The city started installing school zone signs at 43 local junior highs in April in preparation for the 2017-18 school year. Dennis Tetreault, the speed management and traffic safety supervisor for the city, confirmed there has been a shortage of lead-footed drivers.
“As far as the stand-alone junior highs that have been enforced so far, the violation rates have been very low.”
Unlike when the first school zones came in two years ago around elementary schools, Tetreault thinks drivers now are used to it.
“A lot of the junior high schools are already at locations where there’s an existing school zone. They’re just next door to an elementary school. Those zones have been there all the time and drivers have known there’s a school zone there so it’s not something that’s unexpected. You’ve only extended the zone by 100 metres.”

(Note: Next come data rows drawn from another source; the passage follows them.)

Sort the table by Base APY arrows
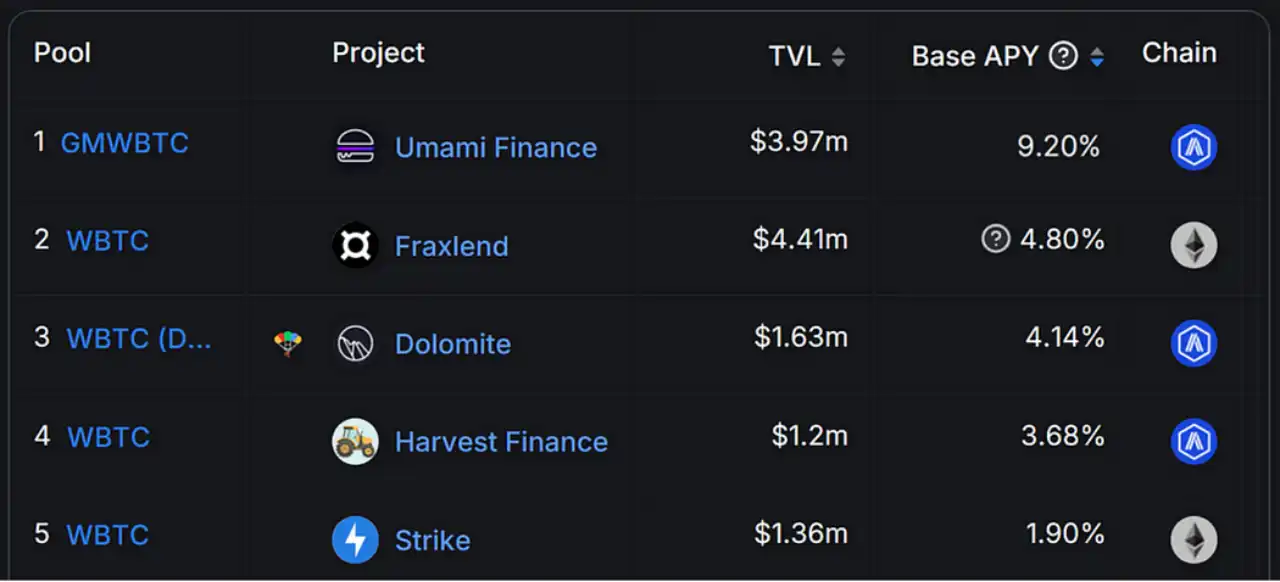This screenshot has width=1280, height=582. pos(1097,57)
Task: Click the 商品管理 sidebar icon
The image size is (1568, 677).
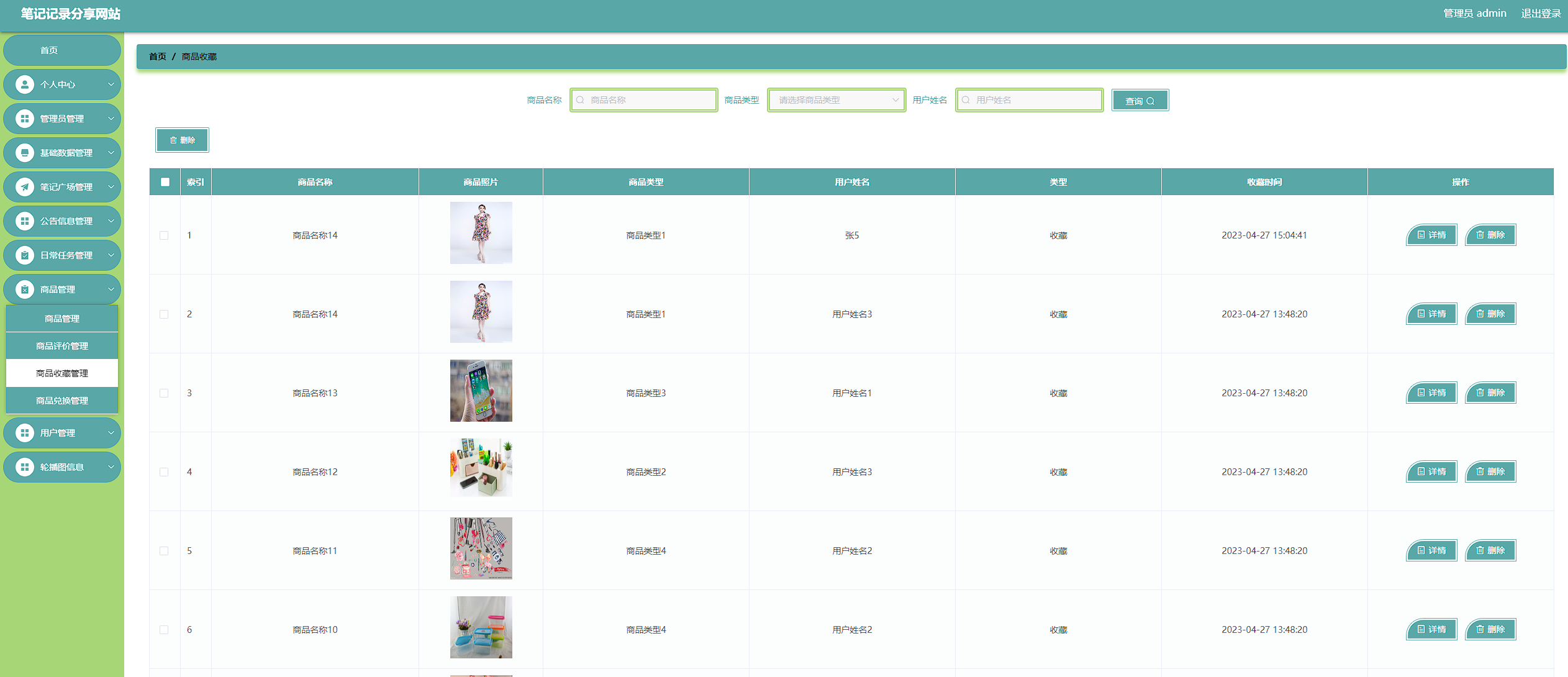Action: [x=25, y=289]
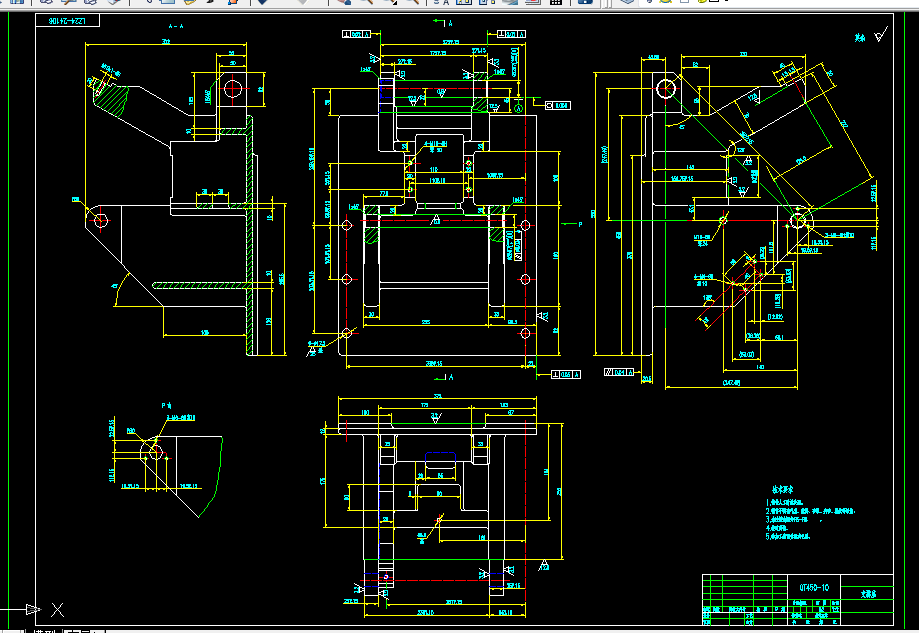Viewport: 919px width, 633px height.
Task: Select the Zoom In tool
Action: pos(367,5)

For many schools along collector roads, the signs have been up since before the summer, giving drivers the opportunity to pass by daily and get used to the change for the fall.
Meanwhile, the city is about one-third of the way through the installation of 30 km/h speed limits around 178 stand-alone playgrounds. Work began in mid-September after city council brought in the new standard.
“Some of the comments that we’re hearing… a lot of people when they hear ‘playground zone’ they think, ‘there’s no playground here.’ But baseball diamonds or a soccer field, those sorts of things, those are all included,” Tetreault said.
“It’s not necessarily a park has to have a playground. If it’s a park where kids frequent or there’s activities, even swimming pools or splash parks, those will all be included as playground zones.”
Over the last five years, there have been 176 injury collisions involving children 15 years old or younger on non-arterial roadways. Sixty-five of those collisions occurred in areas that would have been covered by the playground zones.
“You’ve got a lot of collisions that are taking place in areas with kids under the age of 15, pedestrians or cyclists that weren’t being protected under the existing school zones,” Tetreault said.
WATCH BELOW: City council has voted unanimously in favour of lowering speed limits around Edmonton playgrounds to 30 km/h. Kim Smith filed this report in September.
The city hopes to have all 425 playgrounds and play areas marked by the end of the year. Those sites include 195 playgrounds adjacent to schools, 36 playgrounds already included within existing school zones and 16 new schools.